Content starts
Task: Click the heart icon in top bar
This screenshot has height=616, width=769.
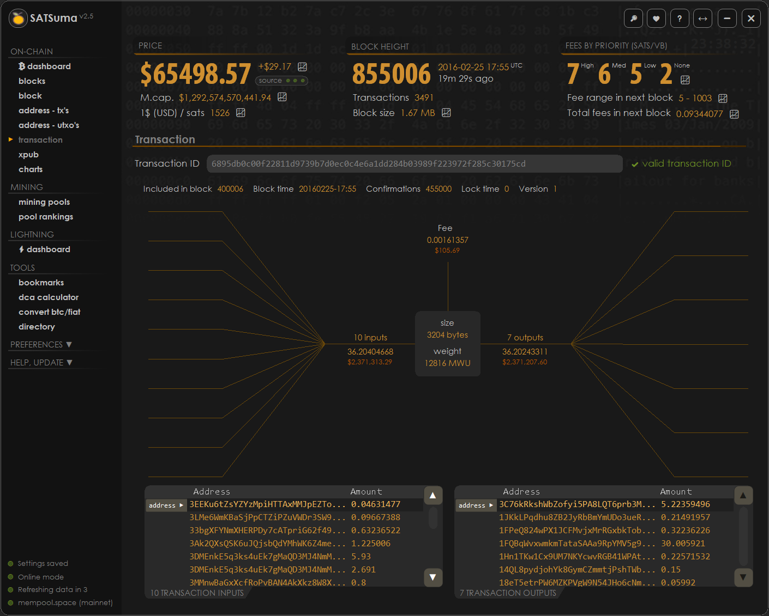Action: pyautogui.click(x=656, y=19)
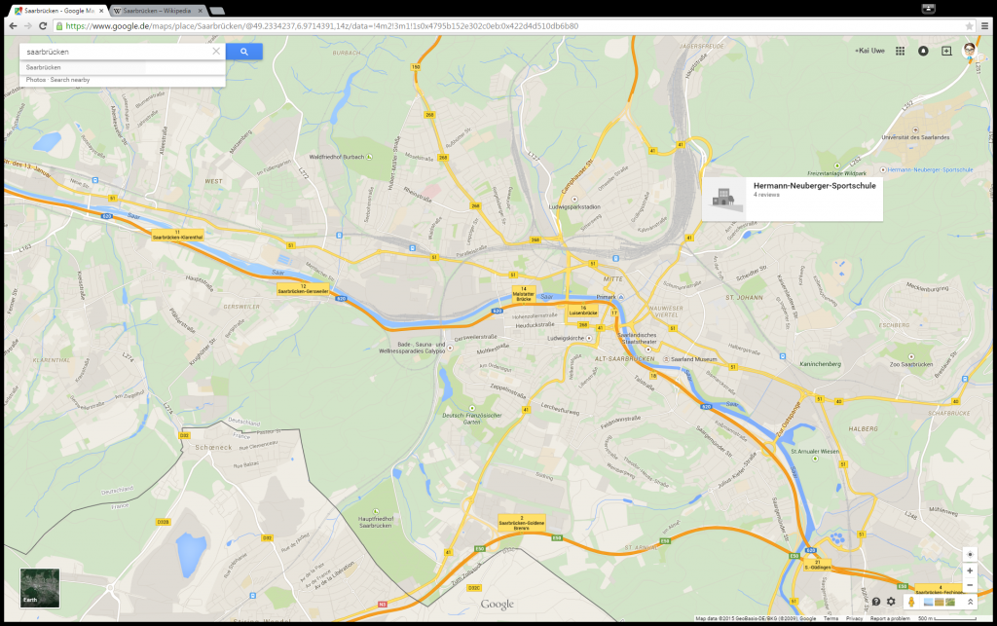Open the Chrome hamburger menu
The image size is (997, 626).
[x=985, y=25]
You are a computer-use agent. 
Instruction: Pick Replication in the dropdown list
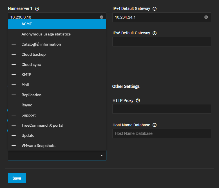pos(31,95)
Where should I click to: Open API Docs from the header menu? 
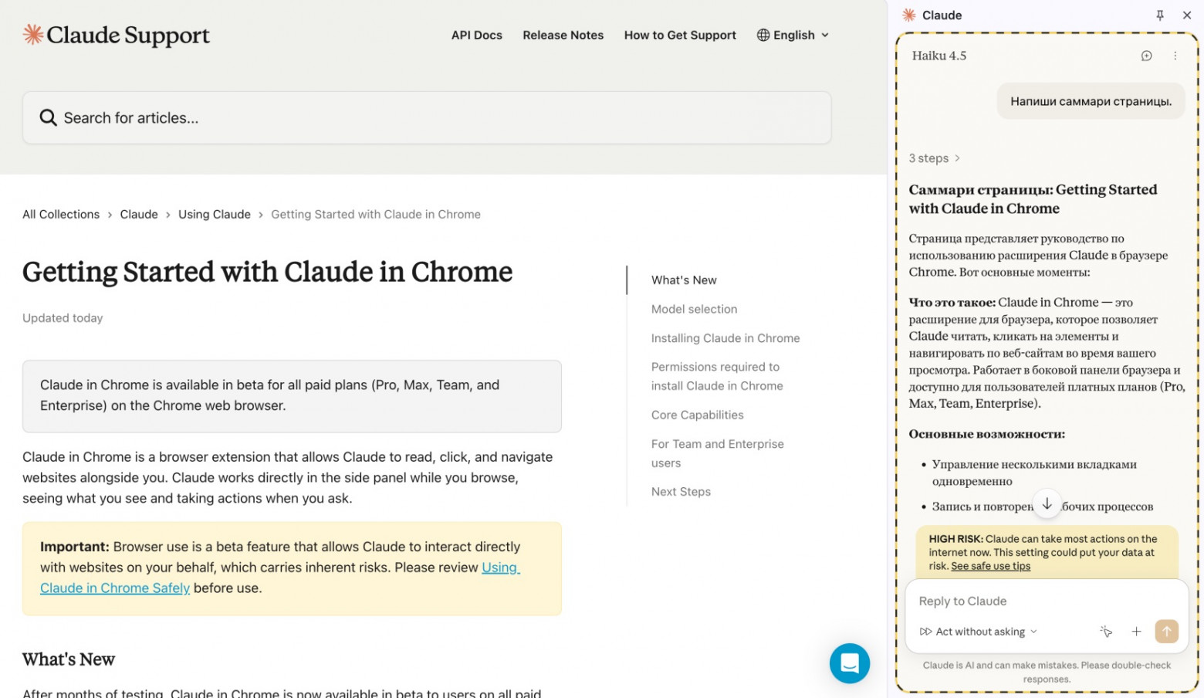pos(476,35)
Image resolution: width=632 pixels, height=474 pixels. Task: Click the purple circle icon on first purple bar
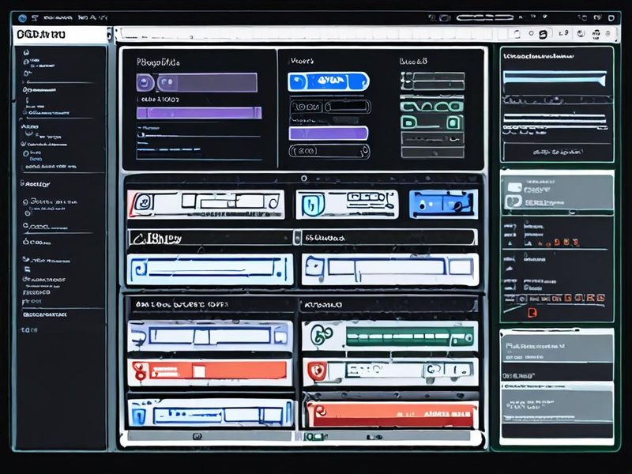[145, 83]
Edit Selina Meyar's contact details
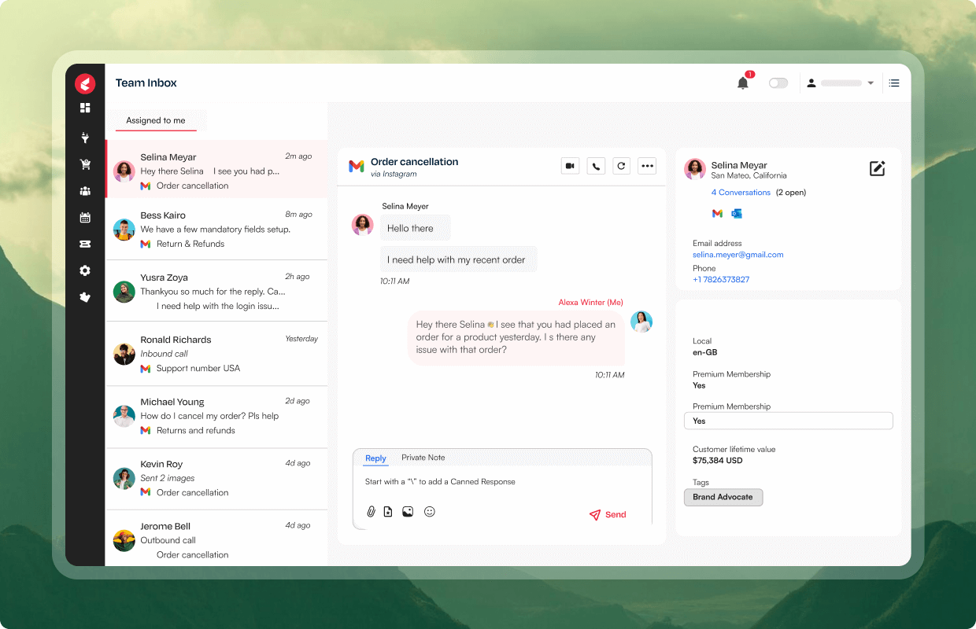976x629 pixels. (877, 168)

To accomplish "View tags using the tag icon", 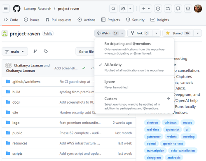I will click(46, 52).
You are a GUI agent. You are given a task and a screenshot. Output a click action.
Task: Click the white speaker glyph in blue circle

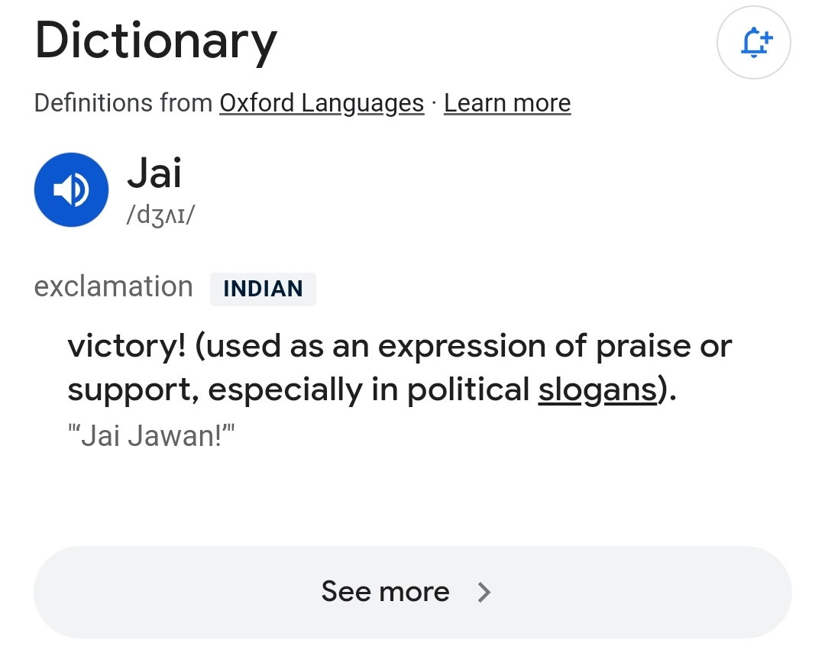pos(72,190)
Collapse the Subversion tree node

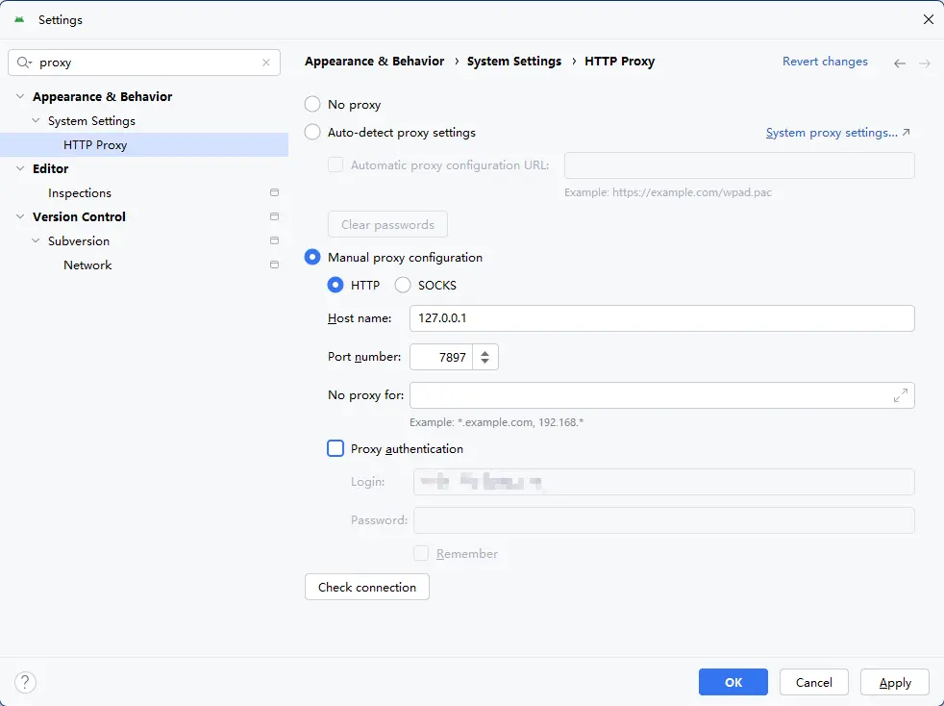click(x=37, y=241)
Content ends
- What to do: Within the entries above, how many lines contain "agent"? Respond with the number only.

- Response for this exercise: 2